*** Opening of INPUT DATA ***

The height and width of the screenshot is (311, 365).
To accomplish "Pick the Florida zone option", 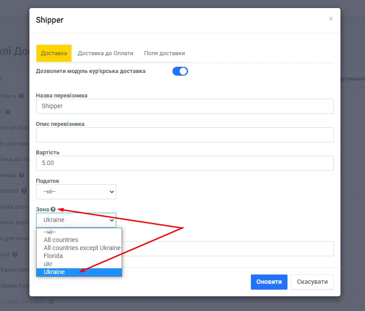I will [53, 256].
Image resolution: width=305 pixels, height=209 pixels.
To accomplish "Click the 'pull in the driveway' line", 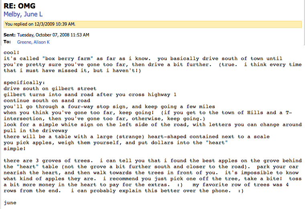I will coord(36,131).
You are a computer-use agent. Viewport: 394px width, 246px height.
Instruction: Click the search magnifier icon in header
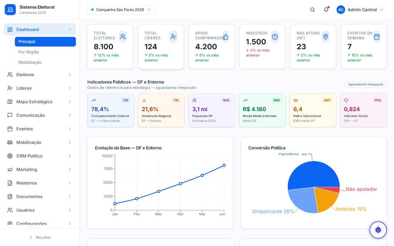[x=312, y=10]
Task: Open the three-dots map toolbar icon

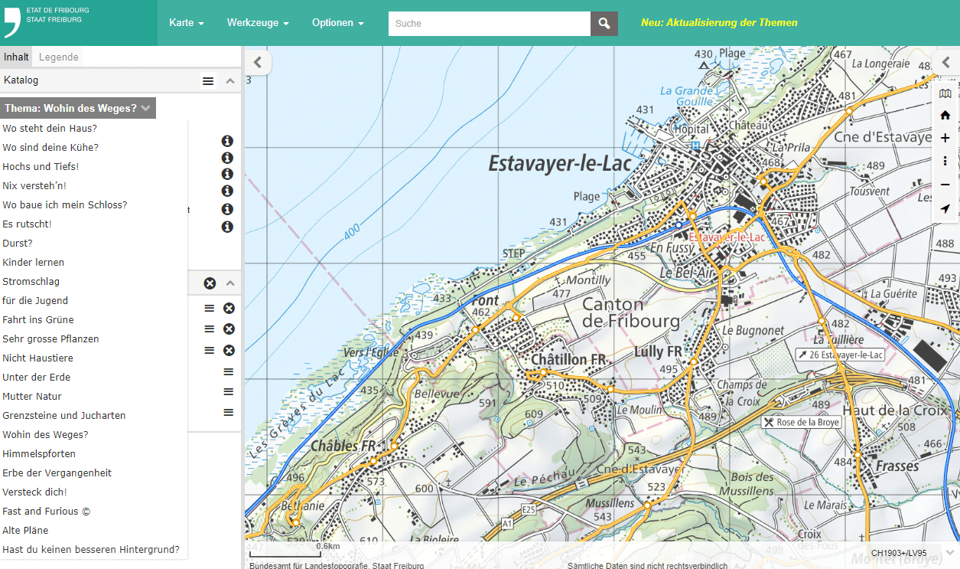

*** Close of INPUT DATA ***

WORK TO COMPLETE - Please reproduce nothing but the lines from the one containing "You are a computer-use" through the closing line of the listing, retyped word for word, pictures excluded.

PROBLEM SOLUTION -
You are a computer-use agent. Viewport: 394px width, 246px height.
Instruction: Click the search magnifier icon in header
[x=312, y=10]
Task: Open the three-dots map toolbar icon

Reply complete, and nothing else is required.